Please write out exactly the lines that begin at the line containing "You are a computer-use agent. Viewport: 959px" and run to the end of the records.

=== Begin Enclosure ===

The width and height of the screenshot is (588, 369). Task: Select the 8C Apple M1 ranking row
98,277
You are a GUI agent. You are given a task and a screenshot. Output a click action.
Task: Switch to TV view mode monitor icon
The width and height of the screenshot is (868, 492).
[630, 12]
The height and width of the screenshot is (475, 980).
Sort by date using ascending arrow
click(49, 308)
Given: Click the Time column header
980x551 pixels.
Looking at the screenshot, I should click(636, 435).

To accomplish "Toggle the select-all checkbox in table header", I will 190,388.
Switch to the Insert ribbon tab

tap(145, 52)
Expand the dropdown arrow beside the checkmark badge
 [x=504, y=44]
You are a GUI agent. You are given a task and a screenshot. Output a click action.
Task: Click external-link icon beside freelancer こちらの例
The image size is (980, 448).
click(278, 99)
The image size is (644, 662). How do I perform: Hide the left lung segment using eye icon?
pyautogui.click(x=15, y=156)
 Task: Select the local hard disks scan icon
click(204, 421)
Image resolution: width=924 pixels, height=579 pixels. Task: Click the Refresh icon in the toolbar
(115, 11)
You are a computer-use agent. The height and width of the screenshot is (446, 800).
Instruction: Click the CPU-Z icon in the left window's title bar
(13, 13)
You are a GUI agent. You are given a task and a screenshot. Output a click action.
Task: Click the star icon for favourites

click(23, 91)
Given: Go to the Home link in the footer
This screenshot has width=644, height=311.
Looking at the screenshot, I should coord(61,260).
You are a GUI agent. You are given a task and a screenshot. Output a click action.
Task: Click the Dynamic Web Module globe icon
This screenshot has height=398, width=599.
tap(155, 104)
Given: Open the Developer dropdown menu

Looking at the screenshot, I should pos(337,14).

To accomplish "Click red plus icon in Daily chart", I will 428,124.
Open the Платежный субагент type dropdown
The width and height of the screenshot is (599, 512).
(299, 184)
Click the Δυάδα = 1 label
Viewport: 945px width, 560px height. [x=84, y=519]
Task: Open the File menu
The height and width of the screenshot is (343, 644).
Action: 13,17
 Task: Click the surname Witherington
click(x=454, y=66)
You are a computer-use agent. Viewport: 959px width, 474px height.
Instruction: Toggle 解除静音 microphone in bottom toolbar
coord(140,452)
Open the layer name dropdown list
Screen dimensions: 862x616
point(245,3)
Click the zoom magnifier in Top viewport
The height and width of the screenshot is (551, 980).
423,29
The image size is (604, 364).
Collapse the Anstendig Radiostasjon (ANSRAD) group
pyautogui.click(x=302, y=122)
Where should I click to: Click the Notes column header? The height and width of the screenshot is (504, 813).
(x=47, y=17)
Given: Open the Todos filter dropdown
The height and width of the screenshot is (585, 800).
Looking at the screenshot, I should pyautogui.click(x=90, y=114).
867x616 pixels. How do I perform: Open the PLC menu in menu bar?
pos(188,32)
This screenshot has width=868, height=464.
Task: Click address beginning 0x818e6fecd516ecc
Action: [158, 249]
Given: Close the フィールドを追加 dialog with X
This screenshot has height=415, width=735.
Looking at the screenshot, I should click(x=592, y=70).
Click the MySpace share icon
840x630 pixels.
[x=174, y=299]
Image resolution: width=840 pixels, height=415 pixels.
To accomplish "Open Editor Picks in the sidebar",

=== End Enclosure ===

- _Result for this task_:
You are a computer-use agent. Viewport: 959px width, 474px height.
Instruction: Toggle 解除静音 microphone in bottom toolbar
coord(140,452)
Open the layer name dropdown list
Screen dimensions: 862x616
point(245,3)
Click the zoom magnifier in Top viewport
The height and width of the screenshot is (551, 980).
423,29
The image size is (604, 364).
Collapse the Anstendig Radiostasjon (ANSRAD) group
pyautogui.click(x=302, y=122)
Where should I click to: Click the Notes column header? The height and width of the screenshot is (504, 813).
(x=47, y=17)
Given: Open the Todos filter dropdown
The height and width of the screenshot is (585, 800).
Looking at the screenshot, I should pyautogui.click(x=90, y=114).
867x616 pixels. How do I perform: Open the PLC menu in menu bar?
pos(188,32)
This screenshot has width=868, height=464.
Task: Click address beginning 0x818e6fecd516ecc
Action: [158, 249]
Given: Close the フィールドを追加 dialog with X
This screenshot has height=415, width=735.
Looking at the screenshot, I should click(x=592, y=70).
Click the MySpace share icon
840x630 pixels.
[x=174, y=299]
Image resolution: width=840 pixels, height=415 pixels.
To accomplish "Open Editor Picks in the sidebar",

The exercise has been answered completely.